> _WHAT YOU SHOULD DO_
Would you please restate every record exactly as written?
---------- PROVIDED ENTRIES
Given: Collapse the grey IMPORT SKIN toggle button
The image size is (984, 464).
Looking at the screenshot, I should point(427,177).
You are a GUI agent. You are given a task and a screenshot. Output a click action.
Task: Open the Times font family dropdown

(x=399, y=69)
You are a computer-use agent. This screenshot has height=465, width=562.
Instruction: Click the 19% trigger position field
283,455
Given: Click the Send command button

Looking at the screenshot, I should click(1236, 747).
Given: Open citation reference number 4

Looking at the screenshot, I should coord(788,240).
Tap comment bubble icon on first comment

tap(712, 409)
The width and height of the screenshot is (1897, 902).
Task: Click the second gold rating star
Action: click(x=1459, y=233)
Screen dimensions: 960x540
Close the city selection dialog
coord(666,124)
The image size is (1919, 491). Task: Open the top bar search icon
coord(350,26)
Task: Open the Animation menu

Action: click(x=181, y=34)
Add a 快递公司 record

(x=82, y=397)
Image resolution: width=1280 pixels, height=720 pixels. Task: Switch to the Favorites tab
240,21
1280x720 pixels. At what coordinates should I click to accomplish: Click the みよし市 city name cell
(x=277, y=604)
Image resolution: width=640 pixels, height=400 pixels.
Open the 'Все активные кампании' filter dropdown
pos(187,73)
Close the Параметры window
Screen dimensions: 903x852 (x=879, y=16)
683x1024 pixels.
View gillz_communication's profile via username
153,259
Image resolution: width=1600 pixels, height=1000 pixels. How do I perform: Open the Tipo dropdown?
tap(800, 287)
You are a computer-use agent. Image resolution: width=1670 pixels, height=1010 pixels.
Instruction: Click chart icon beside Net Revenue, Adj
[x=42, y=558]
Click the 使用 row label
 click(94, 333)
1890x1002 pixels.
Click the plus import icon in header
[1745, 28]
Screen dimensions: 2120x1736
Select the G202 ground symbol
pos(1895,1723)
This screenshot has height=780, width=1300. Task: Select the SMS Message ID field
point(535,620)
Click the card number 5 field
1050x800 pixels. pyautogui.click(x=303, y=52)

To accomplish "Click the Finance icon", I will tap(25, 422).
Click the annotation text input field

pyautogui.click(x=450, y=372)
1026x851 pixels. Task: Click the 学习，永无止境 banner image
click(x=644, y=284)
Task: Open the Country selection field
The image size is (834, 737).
--------------------
> _SOLUTION FOR THIS PROBLEM_
Given: Collapse the grey IMPORT SKIN toggle button
The image size is (984, 464).
Looking at the screenshot, I should point(427,177).
You are a GUI agent. You are given a task and a screenshot. Output a click action.
Task: Open the Times font family dropdown

(x=399, y=69)
You are a computer-use agent. This screenshot has height=465, width=562.
Instruction: Click the 19% trigger position field
283,455
Given: Click the Send command button

Looking at the screenshot, I should click(1236, 747).
Given: Open citation reference number 4

Looking at the screenshot, I should coord(788,240).
Tap comment bubble icon on first comment

tap(712, 409)
The width and height of the screenshot is (1897, 902).
Task: Click the second gold rating star
Action: click(x=1459, y=233)
Screen dimensions: 960x540
Close the city selection dialog
coord(666,124)
The image size is (1919, 491). Task: Open the top bar search icon
coord(350,26)
Task: Open the Animation menu

Action: click(x=181, y=34)
Add a 快递公司 record

(x=82, y=397)
Image resolution: width=1280 pixels, height=720 pixels. Task: Switch to the Favorites tab
240,21
1280x720 pixels. At what coordinates should I click to accomplish: Click the みよし市 city name cell
(x=277, y=604)
Image resolution: width=640 pixels, height=400 pixels.
Open the 'Все активные кампании' filter dropdown
pos(187,73)
Close the Параметры window
Screen dimensions: 903x852 (x=879, y=16)
683x1024 pixels.
View gillz_communication's profile via username
153,259
Image resolution: width=1600 pixels, height=1000 pixels. How do I perform: Open the Tipo dropdown?
tap(800, 287)
You are a computer-use agent. Image resolution: width=1670 pixels, height=1010 pixels.
Instruction: Click chart icon beside Net Revenue, Adj
[x=42, y=558]
Click the 使用 row label
 click(94, 333)
1890x1002 pixels.
Click the plus import icon in header
[1745, 28]
Screen dimensions: 2120x1736
Select the G202 ground symbol
pos(1895,1723)
This screenshot has height=780, width=1300. Task: Select the SMS Message ID field
point(535,620)
Click the card number 5 field
1050x800 pixels. pyautogui.click(x=303, y=52)

To accomplish "Click the Finance icon", I will tap(25, 422).
Click the annotation text input field

pyautogui.click(x=450, y=372)
1026x851 pixels. Task: Click the 学习，永无止境 banner image
click(x=644, y=284)
Task: Open the Country selection field
The image size is (834, 737).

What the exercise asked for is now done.